- _Stored entries_:

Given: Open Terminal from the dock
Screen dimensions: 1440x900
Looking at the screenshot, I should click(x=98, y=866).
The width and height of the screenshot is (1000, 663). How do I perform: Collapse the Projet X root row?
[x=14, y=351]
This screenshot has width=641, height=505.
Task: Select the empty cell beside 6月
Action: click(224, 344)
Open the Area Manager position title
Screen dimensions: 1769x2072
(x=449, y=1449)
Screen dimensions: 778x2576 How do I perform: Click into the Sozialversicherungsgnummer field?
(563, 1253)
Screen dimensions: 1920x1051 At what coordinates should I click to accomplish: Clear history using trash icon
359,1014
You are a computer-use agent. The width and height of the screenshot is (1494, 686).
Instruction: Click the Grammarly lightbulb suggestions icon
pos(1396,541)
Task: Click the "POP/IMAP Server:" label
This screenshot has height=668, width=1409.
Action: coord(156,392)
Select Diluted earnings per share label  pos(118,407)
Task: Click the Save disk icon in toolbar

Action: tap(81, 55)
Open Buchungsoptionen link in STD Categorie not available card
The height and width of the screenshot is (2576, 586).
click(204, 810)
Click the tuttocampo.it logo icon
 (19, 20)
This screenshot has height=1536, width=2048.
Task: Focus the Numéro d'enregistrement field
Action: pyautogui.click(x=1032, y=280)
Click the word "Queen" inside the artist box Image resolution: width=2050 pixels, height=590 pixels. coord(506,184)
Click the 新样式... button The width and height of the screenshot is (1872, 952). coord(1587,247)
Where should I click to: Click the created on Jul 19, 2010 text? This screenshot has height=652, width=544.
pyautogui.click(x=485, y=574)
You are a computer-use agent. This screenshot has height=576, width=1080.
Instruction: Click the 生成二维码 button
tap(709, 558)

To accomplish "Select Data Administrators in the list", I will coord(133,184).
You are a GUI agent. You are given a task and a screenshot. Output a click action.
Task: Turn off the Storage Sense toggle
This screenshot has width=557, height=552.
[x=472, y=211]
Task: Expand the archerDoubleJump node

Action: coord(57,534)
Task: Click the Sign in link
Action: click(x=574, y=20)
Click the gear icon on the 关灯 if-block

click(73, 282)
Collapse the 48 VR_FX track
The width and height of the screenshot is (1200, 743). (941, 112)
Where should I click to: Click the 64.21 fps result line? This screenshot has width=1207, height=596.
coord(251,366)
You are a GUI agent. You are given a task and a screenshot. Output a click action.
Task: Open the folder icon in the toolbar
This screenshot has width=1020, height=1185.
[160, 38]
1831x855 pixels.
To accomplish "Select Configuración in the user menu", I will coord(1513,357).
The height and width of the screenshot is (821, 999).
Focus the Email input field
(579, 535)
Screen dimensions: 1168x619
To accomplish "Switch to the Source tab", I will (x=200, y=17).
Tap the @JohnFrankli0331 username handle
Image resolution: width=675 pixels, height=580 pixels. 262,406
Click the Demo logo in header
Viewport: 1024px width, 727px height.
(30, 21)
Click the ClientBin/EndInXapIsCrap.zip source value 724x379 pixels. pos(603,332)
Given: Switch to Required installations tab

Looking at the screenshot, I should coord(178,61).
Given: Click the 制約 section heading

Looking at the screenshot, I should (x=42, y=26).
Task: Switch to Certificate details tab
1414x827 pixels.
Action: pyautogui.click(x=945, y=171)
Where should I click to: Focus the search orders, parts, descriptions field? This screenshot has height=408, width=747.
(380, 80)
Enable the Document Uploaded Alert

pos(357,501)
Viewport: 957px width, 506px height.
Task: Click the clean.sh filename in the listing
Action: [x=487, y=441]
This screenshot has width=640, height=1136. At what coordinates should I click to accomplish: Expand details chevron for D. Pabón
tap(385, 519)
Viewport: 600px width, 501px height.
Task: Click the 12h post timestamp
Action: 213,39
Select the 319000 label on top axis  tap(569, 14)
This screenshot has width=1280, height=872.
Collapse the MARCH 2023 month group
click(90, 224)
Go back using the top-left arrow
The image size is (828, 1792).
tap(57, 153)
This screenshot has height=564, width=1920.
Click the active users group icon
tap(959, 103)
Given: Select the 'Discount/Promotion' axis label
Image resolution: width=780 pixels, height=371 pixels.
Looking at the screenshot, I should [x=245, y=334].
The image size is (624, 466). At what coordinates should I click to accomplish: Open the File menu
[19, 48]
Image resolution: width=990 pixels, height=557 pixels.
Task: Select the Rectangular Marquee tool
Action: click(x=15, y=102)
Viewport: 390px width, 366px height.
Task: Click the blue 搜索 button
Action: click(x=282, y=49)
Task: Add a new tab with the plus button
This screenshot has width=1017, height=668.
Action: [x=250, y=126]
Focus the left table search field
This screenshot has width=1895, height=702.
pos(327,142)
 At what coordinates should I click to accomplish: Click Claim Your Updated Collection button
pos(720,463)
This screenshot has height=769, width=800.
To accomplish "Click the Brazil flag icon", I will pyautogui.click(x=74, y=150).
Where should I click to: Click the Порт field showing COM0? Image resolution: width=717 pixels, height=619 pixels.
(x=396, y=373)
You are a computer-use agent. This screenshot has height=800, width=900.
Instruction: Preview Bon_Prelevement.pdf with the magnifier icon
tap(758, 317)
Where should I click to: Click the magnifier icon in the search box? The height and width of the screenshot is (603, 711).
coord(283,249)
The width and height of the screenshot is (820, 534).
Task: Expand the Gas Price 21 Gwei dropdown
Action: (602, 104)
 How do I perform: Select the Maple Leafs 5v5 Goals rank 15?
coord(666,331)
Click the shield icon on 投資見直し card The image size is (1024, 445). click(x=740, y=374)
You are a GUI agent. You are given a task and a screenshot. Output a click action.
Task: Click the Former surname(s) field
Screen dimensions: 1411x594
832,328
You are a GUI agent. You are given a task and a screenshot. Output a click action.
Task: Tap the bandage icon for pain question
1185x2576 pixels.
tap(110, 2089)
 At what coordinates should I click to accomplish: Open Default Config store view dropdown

- _What is required_:
Please report every line of the records above that contains the word "will".

- _Answer box_:
To accomplish "Select Data Administrators in the list", I will coord(133,184).
To accomplish "Select Configuración in the user menu", I will coord(1513,357).
To accomplish "Switch to the Source tab", I will (x=200, y=17).
To accomplish "Click the Brazil flag icon", I will pyautogui.click(x=74, y=150).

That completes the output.